=== Problem ===
Find the line that contains "Where should I click to: Click the sales@xtb.sk" in the entries below. Restate it and every line after it, word for word, with no pictures.

=== Extracted data ===
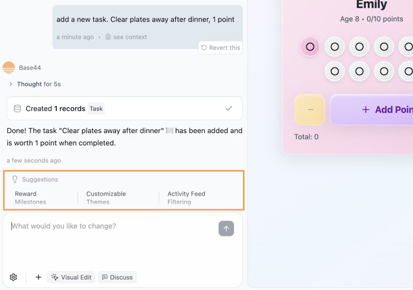Screen dimensions: 413x290
Task: Mark the second point circle in Emily's top row
Action: click(335, 46)
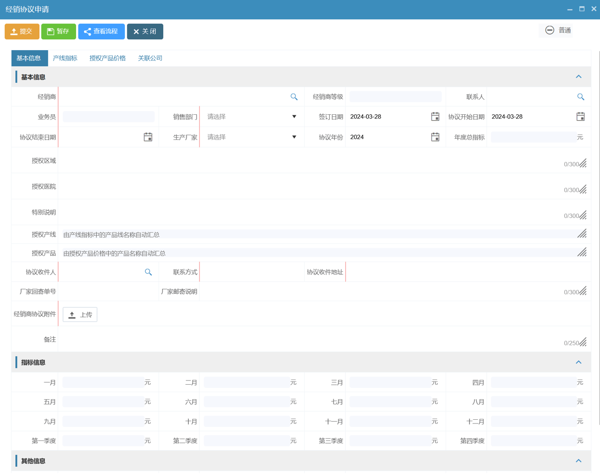
Task: Collapse the 指标信息 section
Action: point(578,362)
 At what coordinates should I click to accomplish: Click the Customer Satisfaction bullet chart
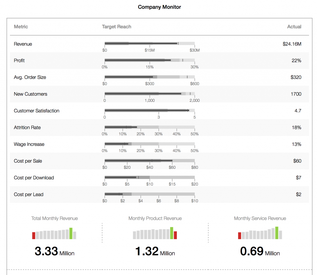(150, 110)
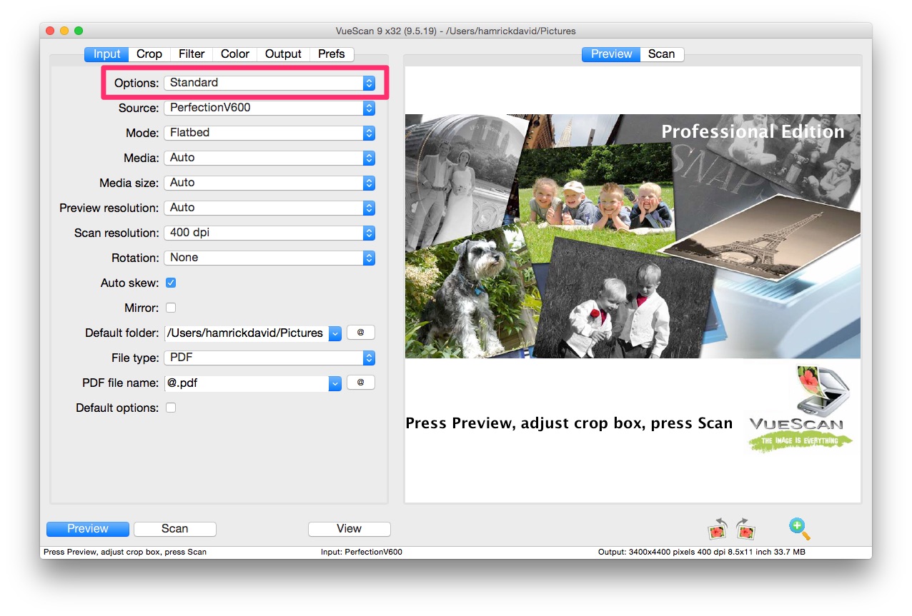Click the View button
The width and height of the screenshot is (912, 616).
(x=349, y=529)
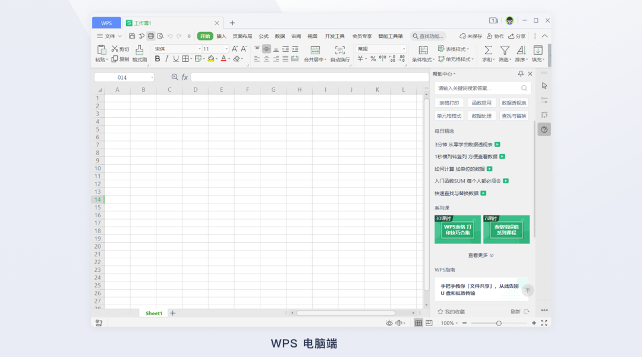
Task: Toggle Bold formatting
Action: click(x=158, y=59)
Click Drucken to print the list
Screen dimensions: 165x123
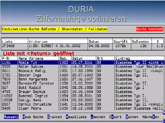point(54,117)
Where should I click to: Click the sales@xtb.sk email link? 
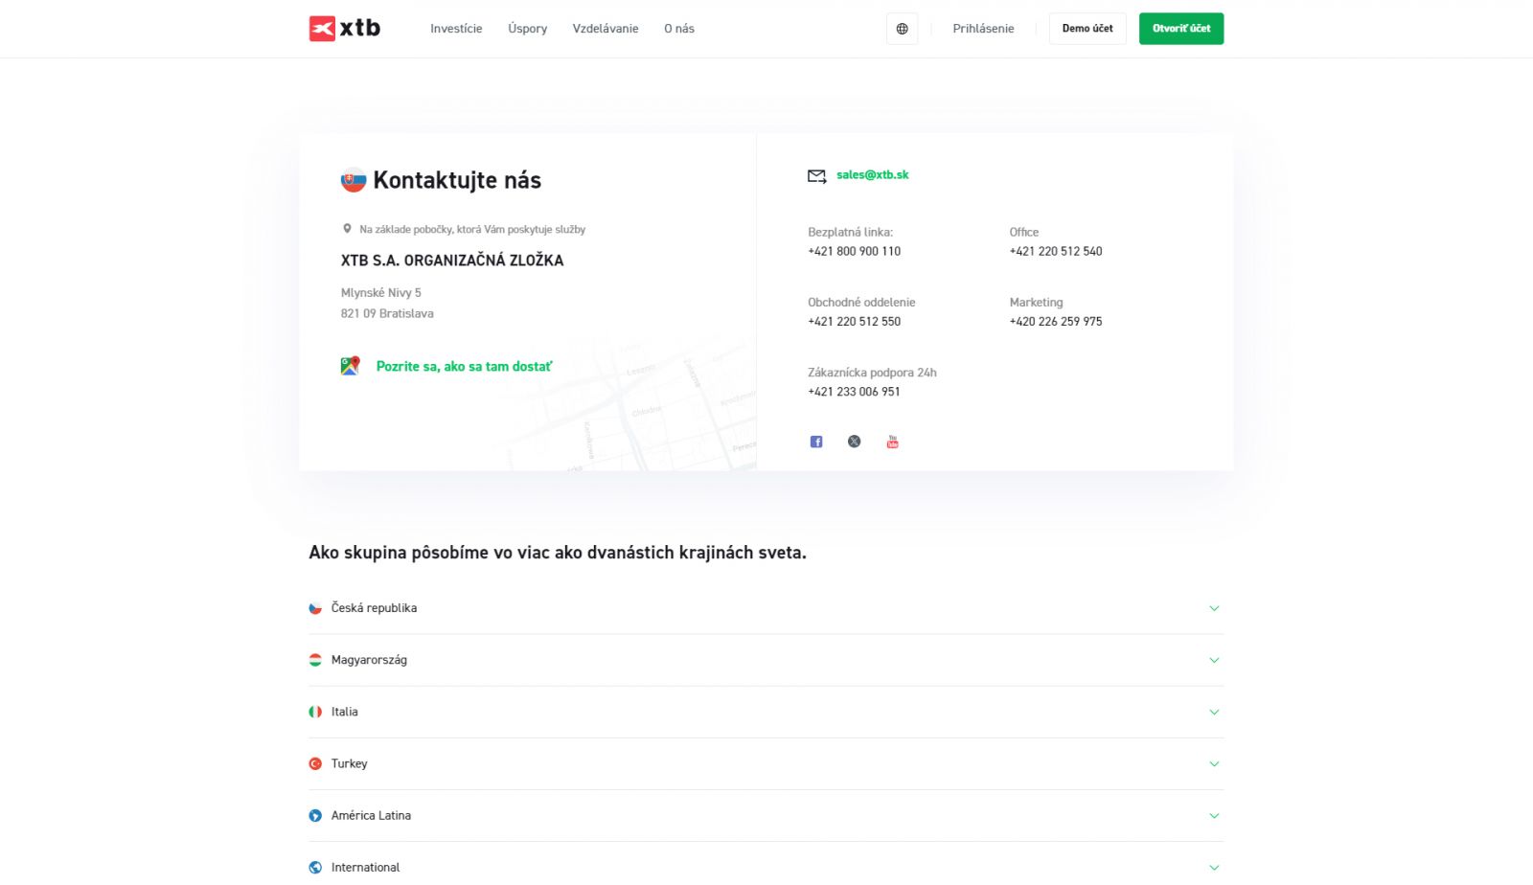point(872,175)
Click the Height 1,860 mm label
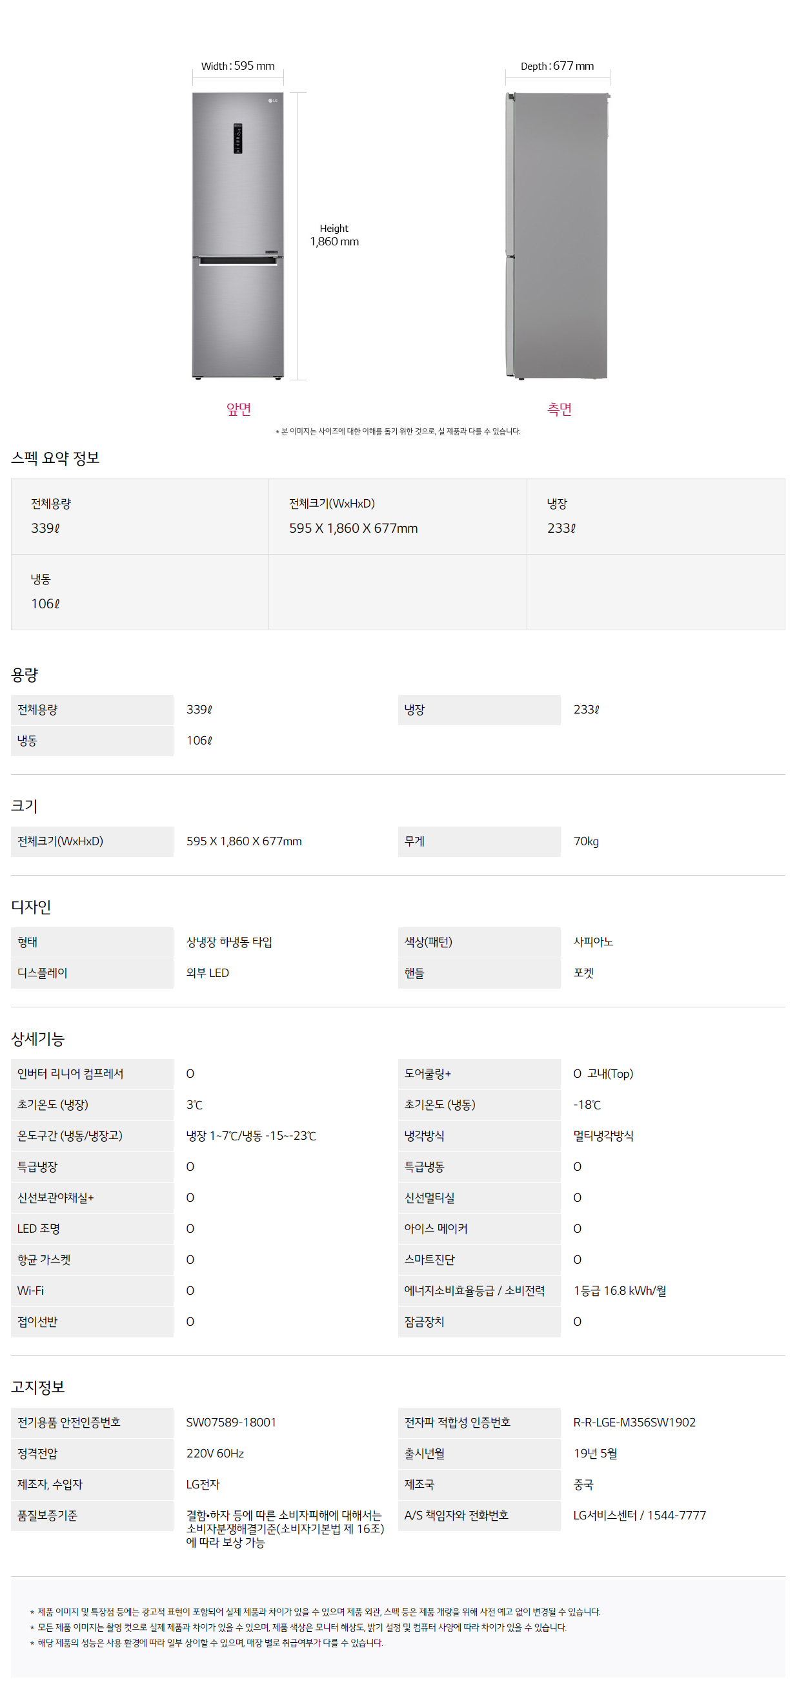The height and width of the screenshot is (1688, 797). (334, 235)
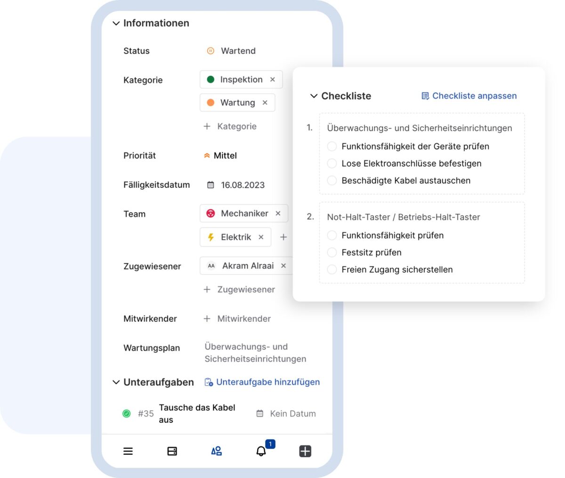Click the lightning icon on the Elektrik team
Image resolution: width=565 pixels, height=478 pixels.
click(211, 237)
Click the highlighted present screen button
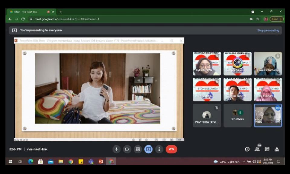Image resolution: width=290 pixels, height=174 pixels. [148, 149]
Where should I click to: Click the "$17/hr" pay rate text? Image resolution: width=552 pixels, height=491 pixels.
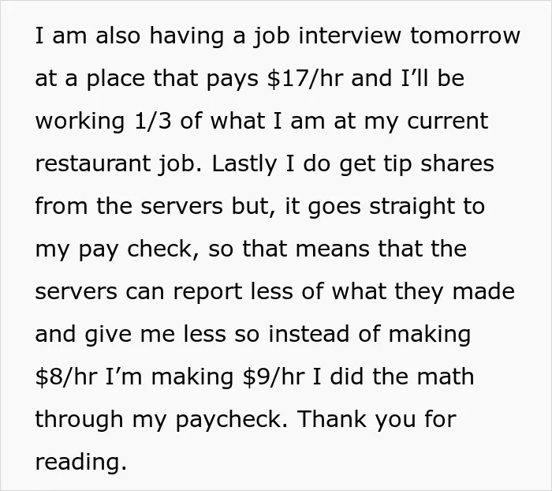tap(305, 78)
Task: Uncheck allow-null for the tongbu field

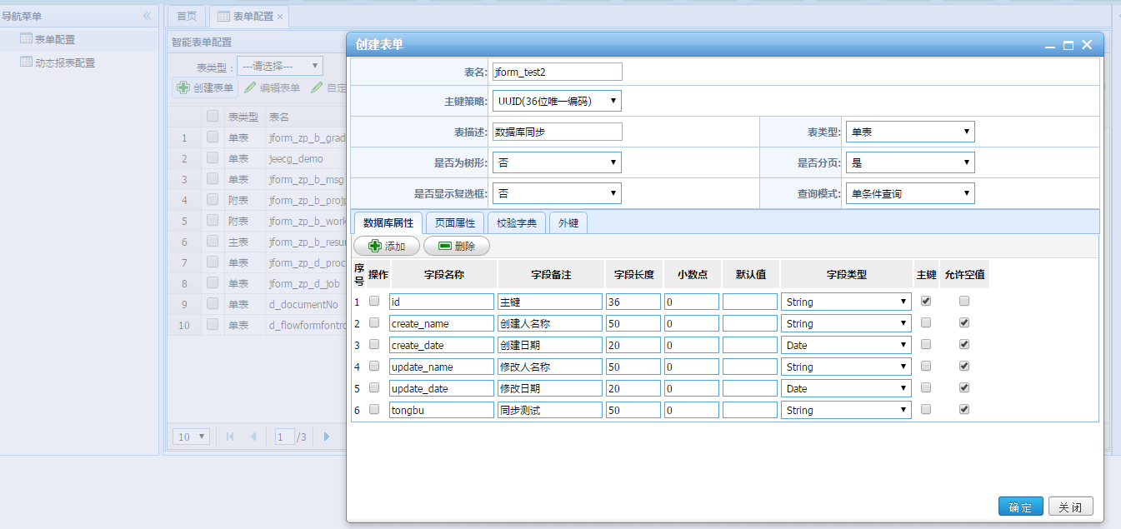Action: tap(964, 409)
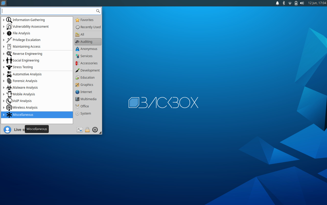
Task: Open the power options icon
Action: (95, 130)
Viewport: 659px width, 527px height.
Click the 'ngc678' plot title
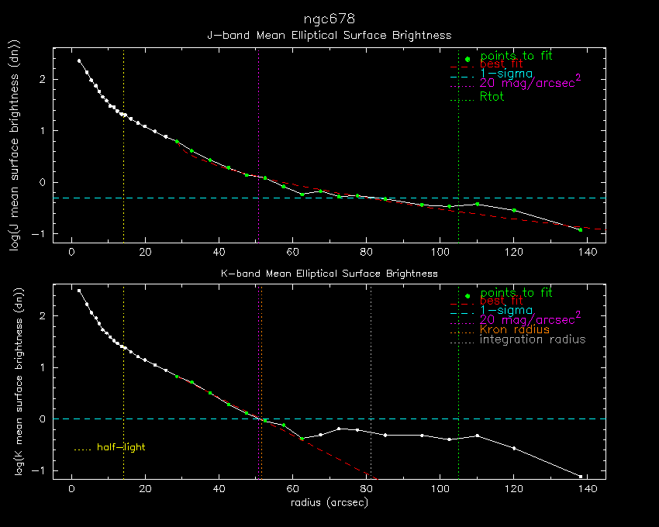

=== Result for this task ===
Where should I click to: Click the sales@xtb.sk email link? 
point(872,175)
Click the Height 1,860 mm label
The height and width of the screenshot is (1688, 797). (334, 235)
Click the lightning icon on the Elektrik team
Image resolution: width=565 pixels, height=478 pixels.
click(211, 237)
Click the highlighted present screen button
Image resolution: width=290 pixels, height=174 pixels. [148, 149]
Where should I click to: Click the "$17/hr" pay rate text? Image resolution: width=552 pixels, height=491 pixels.
tap(305, 78)
Task: Uncheck allow-null for the tongbu field

Action: tap(964, 409)
Task: Open the power options icon
Action: (95, 130)
Viewport: 659px width, 527px height.
Click the 'ngc678' plot title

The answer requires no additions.